BLOG: Response to IFA review of Occupational Maps
AoC Sport’s Policy and Projects Officer Rachel Walker responds to the recent release of the Institute for Apprenticeships’ (IFA) response to the Occupational Maps consultation .
It has been particularly disappointing for the sport and physical activity sector.
With no route of its own, sport and physical activity largely remains a part of the health and science route, with Sports Psychologist being added as an occupation.
However, very little else has changed, which is concerning as sport routes remain ‘apprenticeship only’ options rather than a combination of T-levels and apprenticeships.

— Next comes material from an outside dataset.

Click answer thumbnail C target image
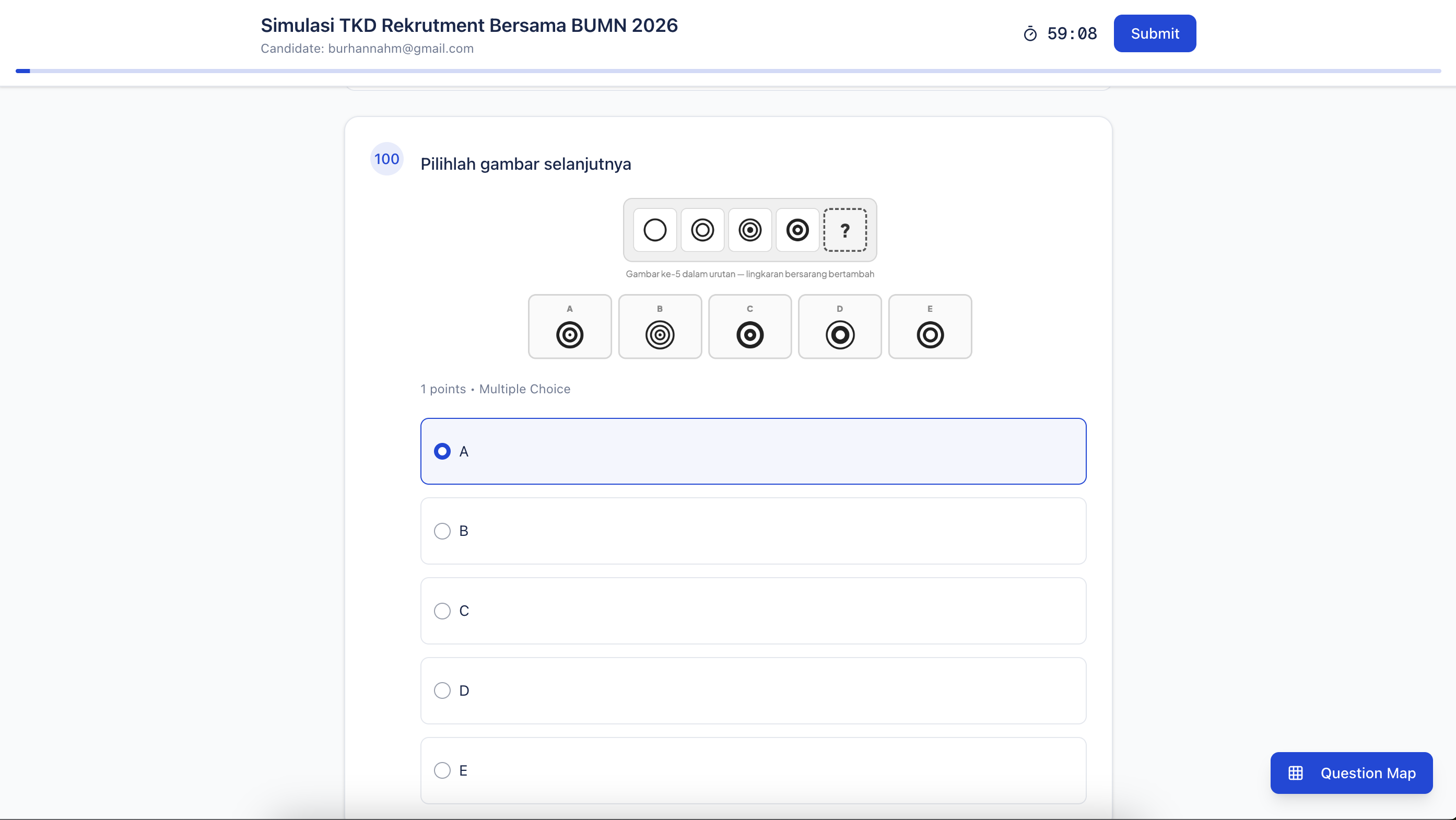 click(749, 335)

CIMSPA’s agreed occupational standards matrix is also not correctly represented in the IFA’s proposed map. This is a major worry for our members especially with the uncertainty around the future of applied general qualification.
For the past decade we have consistently had over 25,000 young people studying a sport and physical activity-related applied general qualification.

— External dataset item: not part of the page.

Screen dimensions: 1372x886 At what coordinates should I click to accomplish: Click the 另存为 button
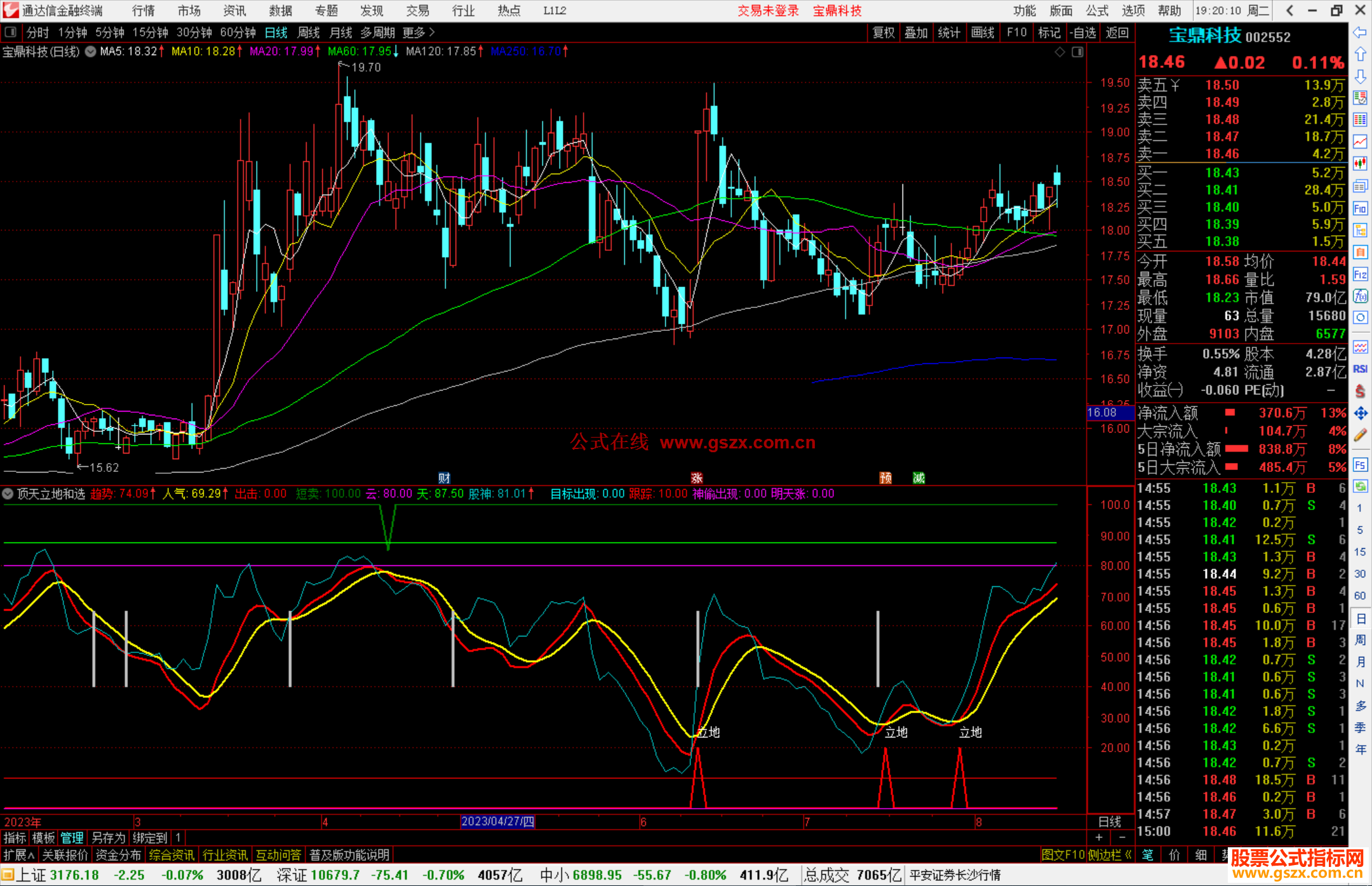[108, 838]
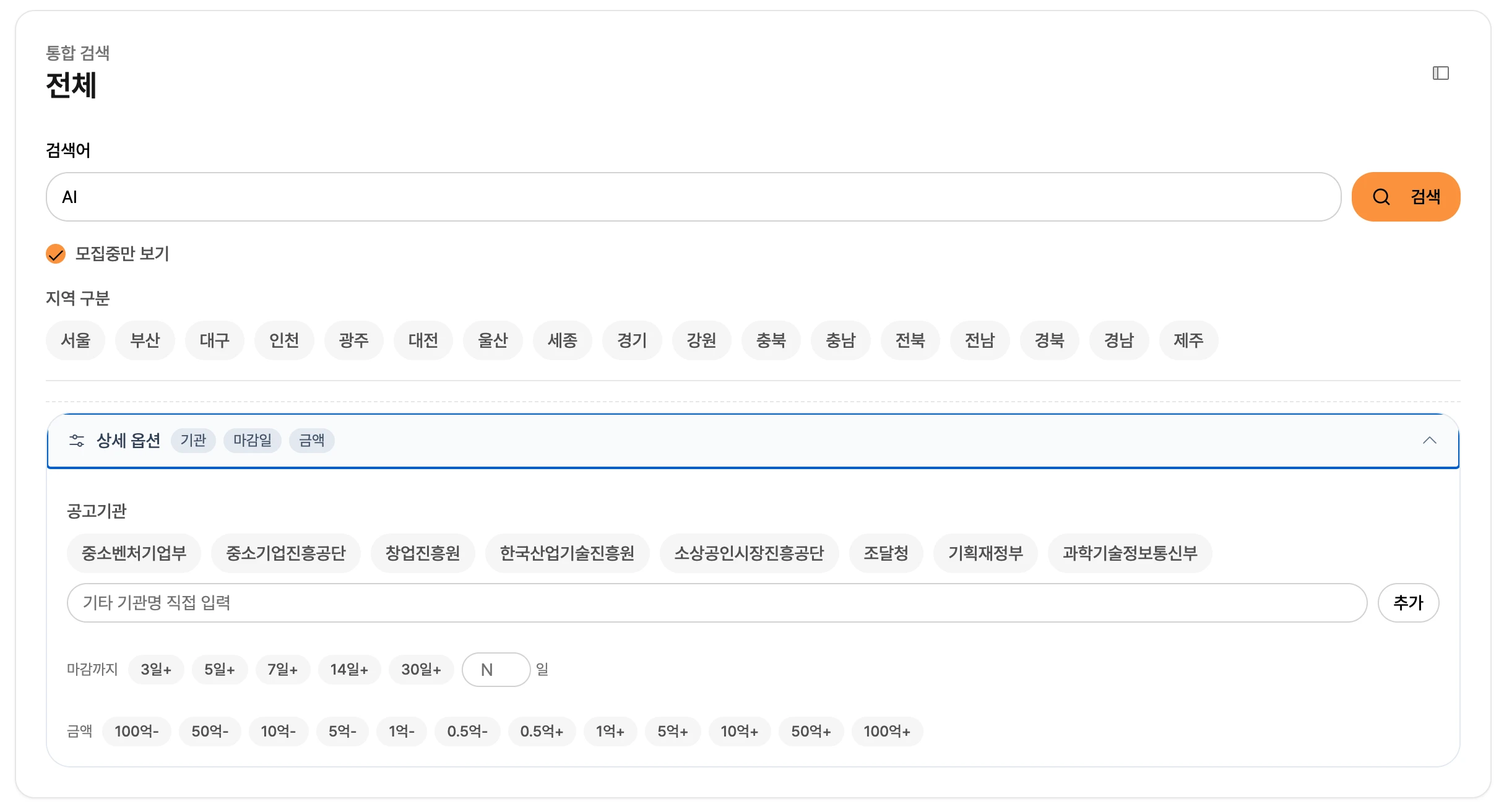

Half of these learners then progress to Higher Education and the remainder seek employment. Employers tell us that applied general qualifications do not always provide work-ready employees.
However, closing off this route completely will lead to a lost generation of young people – limiting their options to study sport and physical activity-related qualifications.

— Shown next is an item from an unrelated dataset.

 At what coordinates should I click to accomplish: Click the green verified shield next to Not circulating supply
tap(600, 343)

In turn, applied generals in sport remain a popular qualification choice, but colleges are worried about the reputational impact that T-Levels will have on applied generals and whether they will be seen as inferior to T-Levels by students and parents.
AoC Sport Policy Manager, Matt Rhodes, added: “Over 20 per cent of responses to the consultation were in the health and science pathway and we know a high percentage of these are from the sport and physical activity sector.
“It is disappointing that it appears these views are not reflected. We will continue to push for further consultation on behalf of our members, with particular emphasis on the following;
- Where a T Level doesn’t exist, applied generals should continue to be funded.
- There are number of sports occupations that should be considered technical and therefore should have a T-Level.